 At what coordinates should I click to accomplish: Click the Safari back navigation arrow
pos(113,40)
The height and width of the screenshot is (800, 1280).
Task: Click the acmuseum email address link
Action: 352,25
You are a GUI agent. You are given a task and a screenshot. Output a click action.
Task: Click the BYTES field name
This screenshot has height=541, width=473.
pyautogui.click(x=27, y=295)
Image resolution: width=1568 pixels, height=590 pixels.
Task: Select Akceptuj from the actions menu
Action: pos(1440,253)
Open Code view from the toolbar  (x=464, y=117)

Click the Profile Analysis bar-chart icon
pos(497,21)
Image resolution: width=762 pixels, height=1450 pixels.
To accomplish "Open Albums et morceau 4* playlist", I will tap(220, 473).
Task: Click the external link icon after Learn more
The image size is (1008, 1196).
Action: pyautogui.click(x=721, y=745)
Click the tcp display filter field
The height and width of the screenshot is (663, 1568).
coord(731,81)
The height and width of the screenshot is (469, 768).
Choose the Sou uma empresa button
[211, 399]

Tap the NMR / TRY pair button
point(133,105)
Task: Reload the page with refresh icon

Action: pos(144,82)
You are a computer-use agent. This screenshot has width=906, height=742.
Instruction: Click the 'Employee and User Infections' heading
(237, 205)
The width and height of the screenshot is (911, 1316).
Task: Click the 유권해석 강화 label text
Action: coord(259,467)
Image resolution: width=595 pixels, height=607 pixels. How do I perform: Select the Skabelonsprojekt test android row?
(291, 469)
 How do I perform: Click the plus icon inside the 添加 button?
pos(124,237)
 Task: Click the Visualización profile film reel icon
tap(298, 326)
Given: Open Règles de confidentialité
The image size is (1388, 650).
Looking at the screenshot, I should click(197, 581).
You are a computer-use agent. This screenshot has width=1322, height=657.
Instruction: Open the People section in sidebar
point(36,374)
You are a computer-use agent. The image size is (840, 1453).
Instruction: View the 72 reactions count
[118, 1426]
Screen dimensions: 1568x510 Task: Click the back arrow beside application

____________________

▶ [Task]
Copy out all of the lines above again, changing "computer-use agent" to "screen assistant" wherever it occurs and keeping everything else the same.

▶ [The reply]
 At what coordinates should I click to accomplish: Click the Safari back navigation arrow
pos(113,40)
The height and width of the screenshot is (800, 1280).
Task: Click the acmuseum email address link
Action: 352,25
You are a GUI agent. You are given a task and a screenshot. Output a click action.
Task: Click the BYTES field name
This screenshot has height=541, width=473.
pyautogui.click(x=27, y=295)
Image resolution: width=1568 pixels, height=590 pixels.
Task: Select Akceptuj from the actions menu
Action: pos(1440,253)
Open Code view from the toolbar  (x=464, y=117)

Click the Profile Analysis bar-chart icon
pos(497,21)
Image resolution: width=762 pixels, height=1450 pixels.
To accomplish "Open Albums et morceau 4* playlist", I will tap(220, 473).
Task: Click the external link icon after Learn more
The image size is (1008, 1196).
Action: pyautogui.click(x=721, y=745)
Click the tcp display filter field
The height and width of the screenshot is (663, 1568).
coord(731,81)
The height and width of the screenshot is (469, 768).
Choose the Sou uma empresa button
[211, 399]

Tap the NMR / TRY pair button
point(133,105)
Task: Reload the page with refresh icon

Action: pos(144,82)
You are a screen assistant. This screenshot has width=906, height=742.
Instruction: Click the 'Employee and User Infections' heading
(237, 205)
The width and height of the screenshot is (911, 1316).
Task: Click the 유권해석 강화 label text
Action: coord(259,467)
Image resolution: width=595 pixels, height=607 pixels. How do I perform: Select the Skabelonsprojekt test android row?
(291, 469)
 How do I perform: Click the plus icon inside the 添加 button?
pos(124,237)
 Task: Click the Visualización profile film reel icon
tap(298, 326)
Given: Open Règles de confidentialité
The image size is (1388, 650).
Looking at the screenshot, I should click(197, 581).
You are a screen assistant. This screenshot has width=1322, height=657.
Instruction: Open the People section in sidebar
point(36,374)
You are a screen assistant. The image size is (840, 1453).
Instruction: View the 72 reactions count
[118, 1426]
Screen dimensions: 1568x510 Task: Click the back arrow beside application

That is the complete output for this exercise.